# Cleaning a muzzleloader



## Fig Newton (Oct 4, 2010)

If anyone has any experience cleaning muzzleloaders, I would like your opinion on what is best to clean & lube them with. Thanks for any input.

Sam


----------



## T-REX (Mar 1, 2011)

I can tell you that no matter what you use just clean them an don't wait to long it will cause the barrel to pitt but wd40 will do if u have nothing else hopes#9 solvent also works for me followed by some rem oil!


----------



## DHB699 (Oct 1, 2009)

*Cleaning*

Warm soapy water work great if you can take the breach plug out use a patch on the ram rod place the muzzle in the water and pull the soapy water up through the barrel changing patches until the patch comes out clean. :thumbup: then run dry patches through to bore until dry then put oil on dry patches and coat the inside real well.
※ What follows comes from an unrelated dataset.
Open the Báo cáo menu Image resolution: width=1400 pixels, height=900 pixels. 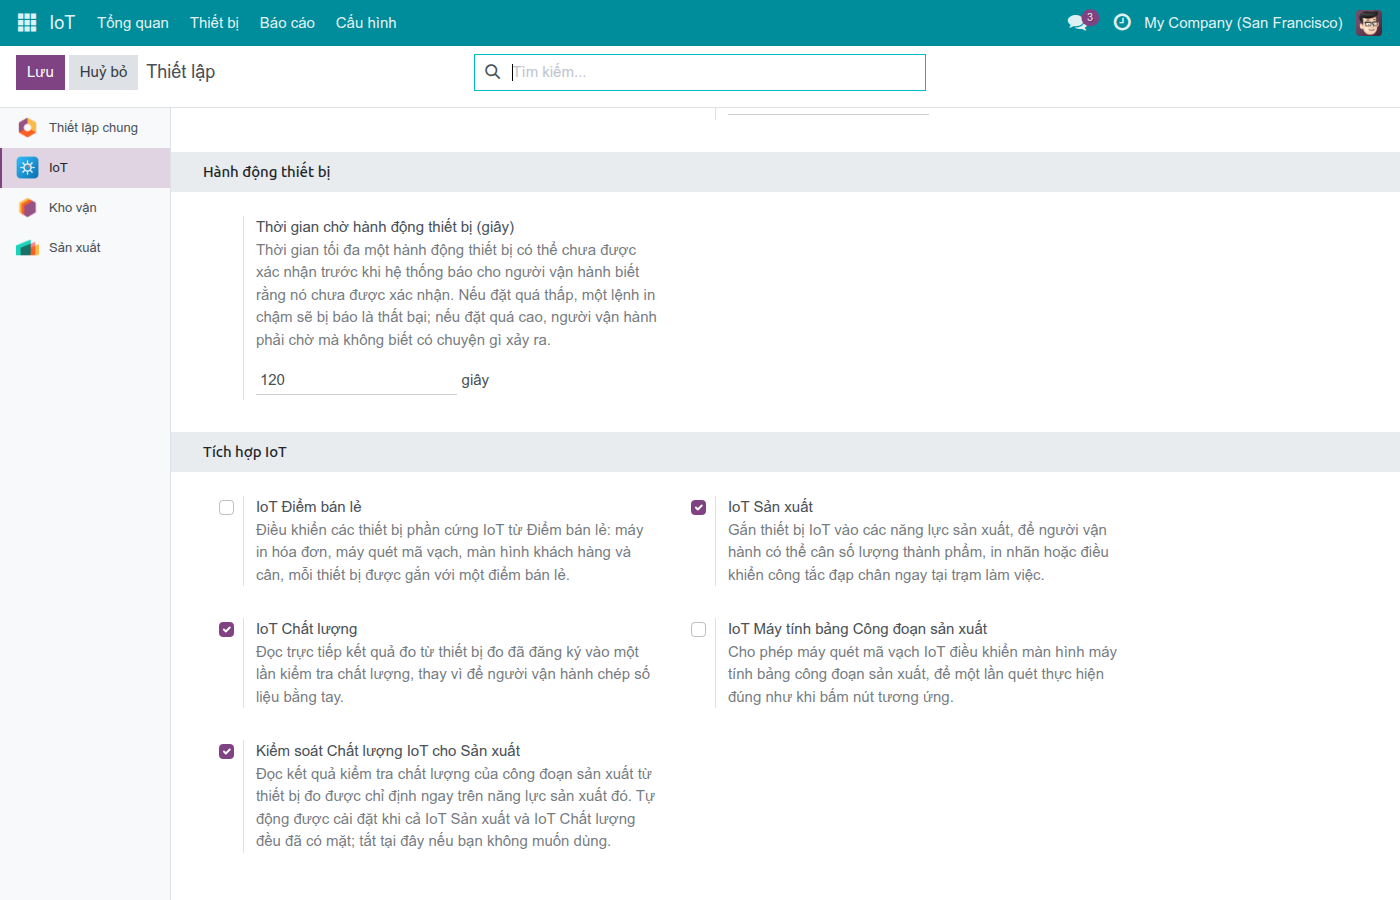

Last but most important stand the gun up with the muzzle down on a rag so the extra oil runs out and does not build up in the breach. :no:


----------



## aaronious45 (Dec 15, 2011)

+1 on hot water and dawn soap


----------



## bobinbusan (Feb 16, 2010)

Another +1+ on the boiling hot water & dawn soap , remove the nipple if the breech cannot be removed, only way to go, after the barrel dry's out run a patch with some BORE BUTTER and wipe the barrel down also with the BORE BUTTER :thumbsup: Better watch out cause that barrel will be hot to go, use a hot glove


----------



## in the boat (Mar 5, 2010)

bobinbusan said:


> Another +1+ on the boiling hot water & dawn soap , remove the nipple if the breech cannot be removed, only way to go, after the barrel dry's out run a patch with some BORE BUTTER and wipe the barrel down also with the BORE BUTTER :thumbsup: Better watch out cause that barrel will be hot to go, use a hot glove


 
Hit the nail on the head with that one :thumbup:


----------



## bcbz71 (Dec 22, 2008)

Switch from pyrodex to Black Horn 209 and use the same cleaners you that you use on your other rifles.


----------



## FlFrayedKnot (Feb 15, 2009)

DHB699 said:


> Warm soapy water work great if you can take the breach plug out use a patch on the ram rod place the muzzle in the water and pull the soapy water up through the barrel changing patches until the patch comes out clean. :thumbup: then run dry patches through to bore until dry then put oil on dry patches and coat the inside real well. Last but most important stand the gun up with the muzzle down on a rag so the extra oil runs out and does not build up in the breach. :no:



My only variation is I use hot soapy water, and then a boiling water rinse using oven mitts to hold the barrel. Not hot enough to hurt the steel but causes rapid evaporation of the water allowing quicker finishing of the task.


----------



## Fig Newton (Oct 4, 2010)

I guess the thought of using water to clean a gun just seems totally opposite of everything I was ever taught about keeping moisture away from my rifles. I am new to the blackpowder game and I am quickly learning that things get messy....haha..
Thanks for everyone's suggestions.


----------



## aaronious45 (Dec 15, 2011)

I clean all of my guns with hot water and soap..just oil well after they dry! That's how the airforce teaches too


----------